Exercise brief ->
Repeat word for word the passage of the Snobelen Farms history starting at "The Right Mix in" and ending at "grain in 1971.".

Document section ->
At just six years old, Mike Snobelen had his eyes opened to the world of grain elevators when he sat
shotgun with his dad to deliver wheat to his uncle Blake Snobelen’s elevator in Thamesville, Ontario.
“It was fascinating to see the platform hoist lift the old flat wagons and see grain disappear through a hole
in the ground,” says Mike, co-founder of Snobelen Farms.
The Right Mix in Ripley
Fast forward 20 years and Mike was farming on the fourth concession of Huron-Kinloss Township. At the
time, the right mix of opportunity made the prime conditions for a successful business in agriculture:
● New varieties of corn and soybeans were thriving in the area;
● Winter wheat surviving on newly tile-drained land.; and
● Local farmers looked to diversify from what had been a mainly livestock-based economy.
But there was one big problem. Too much crop and nowhere local to unload it. Large elevators were
nearly an hour away and that meant hiring trucks, which were expensive with 24-hour waits to unload.
Considering this challenge, Mike looked to build a system for his own grain in 1971.
“I started touring commercial elevators and looking for money. Ideas were easier to get than money,”
says Mike. “Eventually a bank came through and I built the first two grain bins at the home farm.”

Data provided ->
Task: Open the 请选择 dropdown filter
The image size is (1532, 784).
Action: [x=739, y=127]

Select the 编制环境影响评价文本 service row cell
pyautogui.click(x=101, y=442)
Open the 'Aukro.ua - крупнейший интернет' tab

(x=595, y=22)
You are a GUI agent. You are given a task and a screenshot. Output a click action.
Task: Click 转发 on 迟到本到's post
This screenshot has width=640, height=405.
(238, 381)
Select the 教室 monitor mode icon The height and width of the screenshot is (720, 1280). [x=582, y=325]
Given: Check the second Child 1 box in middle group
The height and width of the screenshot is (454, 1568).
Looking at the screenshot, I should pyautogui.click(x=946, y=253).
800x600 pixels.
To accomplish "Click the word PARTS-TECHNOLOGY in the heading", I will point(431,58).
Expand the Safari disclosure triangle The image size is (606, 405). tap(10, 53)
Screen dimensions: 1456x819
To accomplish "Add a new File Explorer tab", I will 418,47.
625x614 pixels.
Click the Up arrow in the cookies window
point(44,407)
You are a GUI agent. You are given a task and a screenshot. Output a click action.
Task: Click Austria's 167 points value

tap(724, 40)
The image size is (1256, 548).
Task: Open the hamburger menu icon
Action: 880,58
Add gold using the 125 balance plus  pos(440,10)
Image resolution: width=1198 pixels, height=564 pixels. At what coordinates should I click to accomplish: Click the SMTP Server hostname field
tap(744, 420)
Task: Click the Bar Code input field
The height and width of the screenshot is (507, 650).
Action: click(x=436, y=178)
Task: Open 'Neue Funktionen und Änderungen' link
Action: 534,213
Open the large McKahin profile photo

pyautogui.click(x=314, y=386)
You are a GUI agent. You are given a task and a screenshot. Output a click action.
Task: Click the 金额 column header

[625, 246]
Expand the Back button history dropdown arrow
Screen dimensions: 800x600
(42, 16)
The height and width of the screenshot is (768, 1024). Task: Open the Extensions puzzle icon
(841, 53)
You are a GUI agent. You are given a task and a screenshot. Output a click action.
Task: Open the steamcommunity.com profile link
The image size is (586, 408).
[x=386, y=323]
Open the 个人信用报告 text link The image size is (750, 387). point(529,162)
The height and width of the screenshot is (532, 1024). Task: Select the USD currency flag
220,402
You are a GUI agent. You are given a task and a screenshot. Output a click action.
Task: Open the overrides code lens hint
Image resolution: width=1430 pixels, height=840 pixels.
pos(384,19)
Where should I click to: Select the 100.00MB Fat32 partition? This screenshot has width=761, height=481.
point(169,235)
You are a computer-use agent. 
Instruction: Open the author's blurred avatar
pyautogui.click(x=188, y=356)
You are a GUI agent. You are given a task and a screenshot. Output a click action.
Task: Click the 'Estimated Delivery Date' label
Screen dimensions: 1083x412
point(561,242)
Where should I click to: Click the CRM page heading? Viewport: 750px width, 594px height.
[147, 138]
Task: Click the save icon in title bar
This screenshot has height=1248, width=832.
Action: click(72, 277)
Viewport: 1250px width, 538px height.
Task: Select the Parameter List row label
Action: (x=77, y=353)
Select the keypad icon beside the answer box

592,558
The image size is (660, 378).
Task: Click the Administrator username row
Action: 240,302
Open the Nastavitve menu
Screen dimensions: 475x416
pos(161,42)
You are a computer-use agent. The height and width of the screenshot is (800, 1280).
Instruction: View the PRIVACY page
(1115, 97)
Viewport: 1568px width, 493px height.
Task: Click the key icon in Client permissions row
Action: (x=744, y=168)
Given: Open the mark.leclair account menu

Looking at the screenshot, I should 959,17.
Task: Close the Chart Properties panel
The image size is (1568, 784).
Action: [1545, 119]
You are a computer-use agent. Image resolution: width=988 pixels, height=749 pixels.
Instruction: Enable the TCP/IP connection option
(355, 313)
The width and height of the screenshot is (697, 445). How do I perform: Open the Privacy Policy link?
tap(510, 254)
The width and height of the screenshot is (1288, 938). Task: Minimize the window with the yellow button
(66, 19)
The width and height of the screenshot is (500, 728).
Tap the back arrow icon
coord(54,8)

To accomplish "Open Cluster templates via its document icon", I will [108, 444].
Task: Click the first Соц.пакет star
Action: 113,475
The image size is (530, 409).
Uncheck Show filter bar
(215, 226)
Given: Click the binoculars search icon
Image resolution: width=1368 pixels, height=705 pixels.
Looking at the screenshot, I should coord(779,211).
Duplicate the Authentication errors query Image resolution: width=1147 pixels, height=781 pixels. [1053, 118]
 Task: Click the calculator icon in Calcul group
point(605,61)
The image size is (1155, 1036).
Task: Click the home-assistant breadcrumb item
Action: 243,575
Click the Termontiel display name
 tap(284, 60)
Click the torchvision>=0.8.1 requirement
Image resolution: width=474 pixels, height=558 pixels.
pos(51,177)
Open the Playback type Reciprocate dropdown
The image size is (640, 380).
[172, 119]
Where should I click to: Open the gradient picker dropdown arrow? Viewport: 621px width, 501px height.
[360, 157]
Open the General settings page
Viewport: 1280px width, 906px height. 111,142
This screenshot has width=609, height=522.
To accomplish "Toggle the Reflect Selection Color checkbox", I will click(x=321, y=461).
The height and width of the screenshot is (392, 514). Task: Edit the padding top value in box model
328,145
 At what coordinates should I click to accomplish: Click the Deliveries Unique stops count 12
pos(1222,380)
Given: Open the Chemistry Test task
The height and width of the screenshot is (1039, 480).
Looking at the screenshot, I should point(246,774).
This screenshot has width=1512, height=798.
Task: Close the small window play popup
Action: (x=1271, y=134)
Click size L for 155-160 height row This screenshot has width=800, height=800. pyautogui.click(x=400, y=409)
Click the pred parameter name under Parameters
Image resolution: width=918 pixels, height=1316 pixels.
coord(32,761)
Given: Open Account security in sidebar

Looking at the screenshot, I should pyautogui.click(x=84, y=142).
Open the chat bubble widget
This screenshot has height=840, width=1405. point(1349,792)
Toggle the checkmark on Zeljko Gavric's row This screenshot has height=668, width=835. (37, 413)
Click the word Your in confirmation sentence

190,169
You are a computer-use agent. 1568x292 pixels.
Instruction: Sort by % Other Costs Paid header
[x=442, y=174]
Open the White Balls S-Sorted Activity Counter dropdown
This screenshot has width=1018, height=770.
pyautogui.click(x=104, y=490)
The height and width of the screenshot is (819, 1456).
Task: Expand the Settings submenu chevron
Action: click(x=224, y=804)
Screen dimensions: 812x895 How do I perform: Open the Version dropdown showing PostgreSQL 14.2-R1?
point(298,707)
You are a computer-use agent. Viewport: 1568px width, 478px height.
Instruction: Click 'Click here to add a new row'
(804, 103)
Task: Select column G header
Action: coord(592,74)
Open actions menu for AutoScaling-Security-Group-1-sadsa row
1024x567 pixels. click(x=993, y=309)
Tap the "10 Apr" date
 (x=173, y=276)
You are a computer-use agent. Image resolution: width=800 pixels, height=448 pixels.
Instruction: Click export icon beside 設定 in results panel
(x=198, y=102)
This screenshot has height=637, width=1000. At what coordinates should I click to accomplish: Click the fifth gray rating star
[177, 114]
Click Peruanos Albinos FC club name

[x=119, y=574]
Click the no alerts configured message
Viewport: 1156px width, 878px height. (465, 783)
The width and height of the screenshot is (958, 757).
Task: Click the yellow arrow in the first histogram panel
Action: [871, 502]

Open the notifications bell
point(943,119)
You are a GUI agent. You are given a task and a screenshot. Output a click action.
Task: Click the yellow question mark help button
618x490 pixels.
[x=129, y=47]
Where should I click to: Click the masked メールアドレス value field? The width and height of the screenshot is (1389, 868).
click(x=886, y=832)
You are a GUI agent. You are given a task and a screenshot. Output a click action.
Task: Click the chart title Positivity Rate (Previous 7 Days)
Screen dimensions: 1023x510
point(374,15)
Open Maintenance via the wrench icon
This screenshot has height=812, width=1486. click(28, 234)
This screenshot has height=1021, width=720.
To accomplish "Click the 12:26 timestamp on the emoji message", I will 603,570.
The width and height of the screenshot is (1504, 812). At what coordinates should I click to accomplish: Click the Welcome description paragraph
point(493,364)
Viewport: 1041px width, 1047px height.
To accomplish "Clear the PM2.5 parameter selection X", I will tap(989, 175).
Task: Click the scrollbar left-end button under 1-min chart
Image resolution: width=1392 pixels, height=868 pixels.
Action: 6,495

Task result ->
The Right Mix in Ripley
Fast forward 20 years and Mike was farming on the fourth concession of Huron-Kinloss Township. At the
time, the right mix of opportunity made the prime conditions for a successful business in agriculture:
● New varieties of corn and soybeans were thriving in the area;
● Winter wheat surviving on newly tile-drained land.; and
● Local farmers looked to diversify from what had been a mainly livestock-based economy.
But there was one big problem. Too much crop and nowhere local to unload it. Large elevators were
nearly an hour away and that meant hiring trucks, which were expensive with 24-hour waits to unload.
Considering this challenge, Mike looked to build a system for his own grain in 1971.